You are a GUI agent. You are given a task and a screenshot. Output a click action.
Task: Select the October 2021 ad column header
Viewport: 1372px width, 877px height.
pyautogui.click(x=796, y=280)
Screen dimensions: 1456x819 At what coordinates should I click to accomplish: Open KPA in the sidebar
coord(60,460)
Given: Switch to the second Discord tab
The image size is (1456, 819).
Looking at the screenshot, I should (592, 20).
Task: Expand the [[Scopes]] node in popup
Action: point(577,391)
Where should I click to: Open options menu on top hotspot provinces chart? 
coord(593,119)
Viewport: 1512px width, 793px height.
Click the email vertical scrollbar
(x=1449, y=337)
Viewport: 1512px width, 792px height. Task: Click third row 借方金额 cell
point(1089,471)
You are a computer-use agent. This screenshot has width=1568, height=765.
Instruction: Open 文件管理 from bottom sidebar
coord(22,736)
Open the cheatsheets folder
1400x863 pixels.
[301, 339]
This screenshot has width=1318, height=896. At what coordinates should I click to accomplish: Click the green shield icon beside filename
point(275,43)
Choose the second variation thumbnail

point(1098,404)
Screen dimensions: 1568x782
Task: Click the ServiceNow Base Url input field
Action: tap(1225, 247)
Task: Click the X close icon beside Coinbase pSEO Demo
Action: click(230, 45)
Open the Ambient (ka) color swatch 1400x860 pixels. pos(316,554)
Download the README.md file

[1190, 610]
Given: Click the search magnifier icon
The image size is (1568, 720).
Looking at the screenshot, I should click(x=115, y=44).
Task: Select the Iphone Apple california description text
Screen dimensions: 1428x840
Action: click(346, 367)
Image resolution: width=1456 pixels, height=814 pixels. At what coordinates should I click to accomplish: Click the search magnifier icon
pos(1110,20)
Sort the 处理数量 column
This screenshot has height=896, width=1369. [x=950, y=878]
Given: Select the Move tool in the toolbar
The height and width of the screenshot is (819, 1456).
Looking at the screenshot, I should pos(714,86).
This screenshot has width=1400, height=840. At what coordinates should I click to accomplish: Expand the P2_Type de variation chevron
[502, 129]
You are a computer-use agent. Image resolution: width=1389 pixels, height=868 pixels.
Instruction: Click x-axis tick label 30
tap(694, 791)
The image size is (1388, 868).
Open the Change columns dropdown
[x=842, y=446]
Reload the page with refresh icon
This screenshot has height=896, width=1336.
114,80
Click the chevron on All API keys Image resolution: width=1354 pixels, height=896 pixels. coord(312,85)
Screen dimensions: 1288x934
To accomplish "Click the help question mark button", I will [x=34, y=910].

__________________________________________________

INSTRUCTIONS FOR THE TASK — When the line with "Given: Switch to the second Discord tab" is reached in the data above, begin copying, and stop after the line with "Given: Select the Move tool in the toolbar"; copy each line exactly, both ends included.

OUTPUT BELOW —
Given: Switch to the second Discord tab
The image size is (1456, 819).
Looking at the screenshot, I should (592, 20).
Task: Expand the [[Scopes]] node in popup
Action: point(577,391)
Where should I click to: Open options menu on top hotspot provinces chart? 
coord(593,119)
Viewport: 1512px width, 793px height.
Click the email vertical scrollbar
(x=1449, y=337)
Viewport: 1512px width, 792px height. Task: Click third row 借方金额 cell
point(1089,471)
You are a computer-use agent. This screenshot has width=1568, height=765.
Instruction: Open 文件管理 from bottom sidebar
coord(22,736)
Open the cheatsheets folder
1400x863 pixels.
[301, 339]
This screenshot has width=1318, height=896. At what coordinates should I click to accomplish: Click the green shield icon beside filename
point(275,43)
Choose the second variation thumbnail

point(1098,404)
Screen dimensions: 1568x782
Task: Click the ServiceNow Base Url input field
Action: tap(1225, 247)
Task: Click the X close icon beside Coinbase pSEO Demo
Action: click(230, 45)
Open the Ambient (ka) color swatch 1400x860 pixels. pos(316,554)
Download the README.md file

[1190, 610]
Given: Click the search magnifier icon
The image size is (1568, 720).
Looking at the screenshot, I should click(x=115, y=44).
Task: Select the Iphone Apple california description text
Screen dimensions: 1428x840
Action: click(346, 367)
Image resolution: width=1456 pixels, height=814 pixels. At what coordinates should I click to accomplish: Click the search magnifier icon
pos(1110,20)
Sort the 处理数量 column
This screenshot has height=896, width=1369. [x=950, y=878]
Given: Select the Move tool in the toolbar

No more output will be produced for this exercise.